RGB Guided ToF Imaging System: A Survey of Deep Learning-based Methods
Xin Qiao, Matteo Poggi, Pengchao Deng, Hao Wei, Chenyang Ge, Stefano Mattoccia
TL;DR
This survey addresses RGB guided ToF imaging, focusing on how RGB content guides depth enhancement in two tasks: guided depth super-resolution (GDSR) and guided depth completion (GDC). It systematically analyzes network architectures, learning paradigms, loss functions, and evaluation metrics, and provides quantitative comparisons on standard benchmarks. The authors identify major trends (dual-branch designs, multi-scale and auxiliary guidance, and fusion strategies) while highlighting challenges in unsupervised learning, cross-domain generalization, and real-world deployment.

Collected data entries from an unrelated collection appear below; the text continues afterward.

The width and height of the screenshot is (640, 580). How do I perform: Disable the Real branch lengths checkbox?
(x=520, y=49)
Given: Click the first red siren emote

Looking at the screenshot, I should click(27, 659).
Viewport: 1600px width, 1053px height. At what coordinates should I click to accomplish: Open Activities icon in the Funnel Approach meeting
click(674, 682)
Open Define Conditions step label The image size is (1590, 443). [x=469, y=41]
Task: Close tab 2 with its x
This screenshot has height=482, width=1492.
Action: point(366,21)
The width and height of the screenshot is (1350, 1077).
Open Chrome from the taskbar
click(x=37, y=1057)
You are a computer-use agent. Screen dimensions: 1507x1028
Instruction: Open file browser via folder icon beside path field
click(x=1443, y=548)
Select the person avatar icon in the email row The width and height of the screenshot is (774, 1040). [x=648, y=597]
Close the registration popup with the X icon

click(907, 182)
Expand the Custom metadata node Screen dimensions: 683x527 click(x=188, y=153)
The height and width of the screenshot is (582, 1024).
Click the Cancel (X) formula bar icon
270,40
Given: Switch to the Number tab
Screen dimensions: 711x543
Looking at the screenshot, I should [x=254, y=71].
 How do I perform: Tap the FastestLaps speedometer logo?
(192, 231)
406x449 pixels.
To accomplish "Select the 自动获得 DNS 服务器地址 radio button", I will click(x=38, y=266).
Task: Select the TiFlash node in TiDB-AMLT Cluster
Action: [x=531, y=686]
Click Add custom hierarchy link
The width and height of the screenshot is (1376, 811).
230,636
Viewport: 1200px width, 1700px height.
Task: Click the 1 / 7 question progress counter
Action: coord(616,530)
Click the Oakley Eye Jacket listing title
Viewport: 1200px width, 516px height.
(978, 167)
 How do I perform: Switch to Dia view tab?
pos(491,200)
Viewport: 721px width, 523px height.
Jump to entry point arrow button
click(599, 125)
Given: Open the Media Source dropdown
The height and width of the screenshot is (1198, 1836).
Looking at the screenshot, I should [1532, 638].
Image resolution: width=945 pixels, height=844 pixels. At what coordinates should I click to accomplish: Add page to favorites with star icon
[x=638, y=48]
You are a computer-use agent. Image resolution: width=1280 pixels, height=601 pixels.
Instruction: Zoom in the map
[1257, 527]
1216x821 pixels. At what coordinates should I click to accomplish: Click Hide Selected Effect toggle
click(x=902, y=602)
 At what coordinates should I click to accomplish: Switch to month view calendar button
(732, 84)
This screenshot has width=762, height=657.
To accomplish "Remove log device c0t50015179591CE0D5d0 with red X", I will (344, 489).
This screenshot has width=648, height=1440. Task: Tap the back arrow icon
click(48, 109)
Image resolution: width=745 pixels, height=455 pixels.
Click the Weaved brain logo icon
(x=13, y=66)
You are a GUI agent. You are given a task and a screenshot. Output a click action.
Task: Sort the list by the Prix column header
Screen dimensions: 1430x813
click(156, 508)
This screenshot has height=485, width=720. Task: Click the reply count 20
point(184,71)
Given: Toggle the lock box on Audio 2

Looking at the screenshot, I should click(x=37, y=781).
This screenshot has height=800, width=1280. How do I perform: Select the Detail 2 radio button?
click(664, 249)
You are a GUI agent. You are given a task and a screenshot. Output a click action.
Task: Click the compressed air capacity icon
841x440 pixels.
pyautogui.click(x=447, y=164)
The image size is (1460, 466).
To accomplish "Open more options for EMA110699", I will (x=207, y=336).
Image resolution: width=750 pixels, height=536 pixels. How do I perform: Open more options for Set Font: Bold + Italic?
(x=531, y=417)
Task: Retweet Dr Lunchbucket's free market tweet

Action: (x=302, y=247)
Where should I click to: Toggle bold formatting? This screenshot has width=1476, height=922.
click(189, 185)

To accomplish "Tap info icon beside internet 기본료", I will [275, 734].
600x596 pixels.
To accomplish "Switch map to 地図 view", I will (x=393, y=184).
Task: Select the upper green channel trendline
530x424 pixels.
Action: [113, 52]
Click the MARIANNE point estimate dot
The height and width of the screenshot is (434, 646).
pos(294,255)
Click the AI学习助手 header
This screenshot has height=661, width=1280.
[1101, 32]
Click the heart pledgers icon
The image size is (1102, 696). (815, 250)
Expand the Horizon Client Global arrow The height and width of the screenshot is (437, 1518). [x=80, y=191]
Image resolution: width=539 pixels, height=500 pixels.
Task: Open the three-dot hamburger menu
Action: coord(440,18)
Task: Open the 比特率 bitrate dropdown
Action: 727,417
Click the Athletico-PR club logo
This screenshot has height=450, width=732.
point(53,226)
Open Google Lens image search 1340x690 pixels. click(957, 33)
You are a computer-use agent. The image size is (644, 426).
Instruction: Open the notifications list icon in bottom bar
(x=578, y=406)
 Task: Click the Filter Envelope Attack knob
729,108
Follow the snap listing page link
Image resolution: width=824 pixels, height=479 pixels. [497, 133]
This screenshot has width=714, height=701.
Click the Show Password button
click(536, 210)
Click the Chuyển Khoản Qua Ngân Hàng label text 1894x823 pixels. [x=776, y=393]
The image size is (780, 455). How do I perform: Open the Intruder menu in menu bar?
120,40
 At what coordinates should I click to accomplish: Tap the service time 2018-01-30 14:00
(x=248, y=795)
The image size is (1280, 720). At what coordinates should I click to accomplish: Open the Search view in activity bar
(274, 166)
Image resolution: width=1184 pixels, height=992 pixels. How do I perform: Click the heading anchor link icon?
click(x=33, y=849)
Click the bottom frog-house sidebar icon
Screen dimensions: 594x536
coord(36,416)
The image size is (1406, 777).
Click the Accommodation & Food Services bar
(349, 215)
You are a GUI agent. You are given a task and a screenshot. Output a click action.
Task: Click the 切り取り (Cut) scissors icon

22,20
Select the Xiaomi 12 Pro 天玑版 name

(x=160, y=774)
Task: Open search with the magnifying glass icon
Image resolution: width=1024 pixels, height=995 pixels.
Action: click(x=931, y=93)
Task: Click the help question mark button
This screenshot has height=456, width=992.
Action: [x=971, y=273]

Practical directions include lightweight offline/online models, robust RGB-depth alignment, and multi-frame processing, all aimed at making RGB guided ToF systems more accurate, efficient, and deployable in diverse applications.
Abstract
Integrating an RGB camera into a ToF imaging system has become a significant technique for perceiving the real world. The RGB guided ToF imaging system is crucial to several applications, including face anti-spoofing, saliency detection, and trajectory prediction. Depending on the distance of the working range, the implementation schemes of the RGB guided ToF imaging systems are different. Specifically, ToF sensors with a uniform field of illumination, which can output dense depth but have low resolution, are typically used for close-range measurements. In contrast, LiDARs, which emit laser pulses and can only capture sparse depth, are usually employed for long-range detection. In the two cases, depth quality improvement for RGB guided ToF imaging corresponds to two sub-tasks: guided depth super-resolution and guided depth completion. In light of the recent significant boost to the field provided by deep learning, this paper comprehensively reviews the works related to RGB guided ToF imaging, including network structures, learning strategies, evaluation metrics, benchmark datasets, and objective functions. Besides, we present quantitative comparisons of state-of-the-art methods on widely used benchmark datasets. Finally, we discuss future trends and the challenges in real applications for further research.